Мэл в восторге замирает, когда мы выходим прямо к сорокаметровой Стене Любви. Признания на триста одиннадцати языках. О, да, крошка, я знаю, ты поражена.

— Сэлфи, Лана? — спрашиваю я, доставая айфон. Потеряв дар речи, она может только кивать. Я обнимаю ее за талию, привлекая к себе. Мне это не нужно, но девочки любят все эти моменты с няшными обнимашками в мега-романтичных местах. Сопли и слюни. Делаю улыбочку и щелкаю наши лица на фоне Стены Любви. Показываю Мэл, что получилось, и та радостно хлопает в ладоши, словно я только что ей колье из черных бриллиантов подарил.

— Скинь мне, скинь мне, — подпрыгивая, просит она. Мдаа. Надо было начинать фотографировать ее раньше. Я передаю фото на ее мобильный, и она вскидывает голову, хмуря брови и сверля меня подозрительным взглядом.

— Откуда ты знаешь мой номер? — требовательно спрашивает она.

— Крошка, у меня в телефоне полная база сотрудников. Это элементарно. Я не составлял на тебя досье.

— Хорошо… — выдыхает с облегчением Мэл, умиленно глядя на нашу фотографию. Я иронично вскидываю бровь, и, заметив мой скептический взгляд, она напускает на себя важный независимый вид.

— Здесь есть признание на твоем языке? — спрашивает Мэл, поворачиваясь лицом к стене, я с улыбкой смотрю на ее профиль. Она невероятно хорошенькая. Мне все в ней кажется правильным, гармоничным, пленительным.

— На арабском и хинди. Турецкий тоже распространён в моей стране. Дед был турком. В Анмаре есть и свое наречие, но оно происходит из смеси многих языков. На арабском признание в любви звучит, как Ana bahebak, — отвечаю я, продолжая улыбаться, как полный идиот.
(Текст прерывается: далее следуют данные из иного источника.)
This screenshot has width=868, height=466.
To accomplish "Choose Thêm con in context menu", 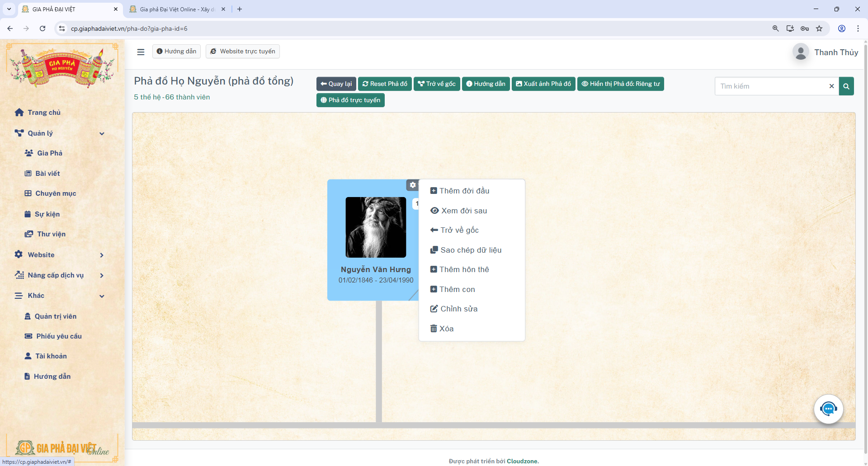I will 457,289.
— Ama bahebak… — повторяет задумчиво Мэл, зачарованно разглядывая надписи.

— Ana bahebak, — поправил я.

— Ana bahebak… — автоматически повторяет она, не понимая, что делает со мной своими словами. В отличии от нее я слышу звучание своего языка иначе. Последняя, кто говорил мне эти слова, была моя мать, которая учила меня сразу двум языкам — английскому и арабскому.

— Ты только что сказала, что любишь меня, meligim, — чувственным приглушенным голосом произношу я. Мэлл отрывается от созерцания Стены Любви и смотрит на меня долгим взглядом. Она не злится, не возмущается. Не пытается отрицать и опровергать мои слова. Не спорит, не дерется. А просто отворачивается и продолжает смотреть на надписи с признаниями.
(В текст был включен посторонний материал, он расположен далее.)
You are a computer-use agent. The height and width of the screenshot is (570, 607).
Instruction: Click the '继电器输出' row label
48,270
— Я нашла на английском, — радостно сообщает Мэл, толкая меня локтем в бок, и показывая пальцем куда-то вправо. Я киваю, не сводя с нее глаз. Со мной что-то происходит, неправильное, колющее прямо в сердце… Может быть, я совершаю ошибку… И весь этот Париж с его романтическими бреднями вверг меня во временное помутнение рассудка.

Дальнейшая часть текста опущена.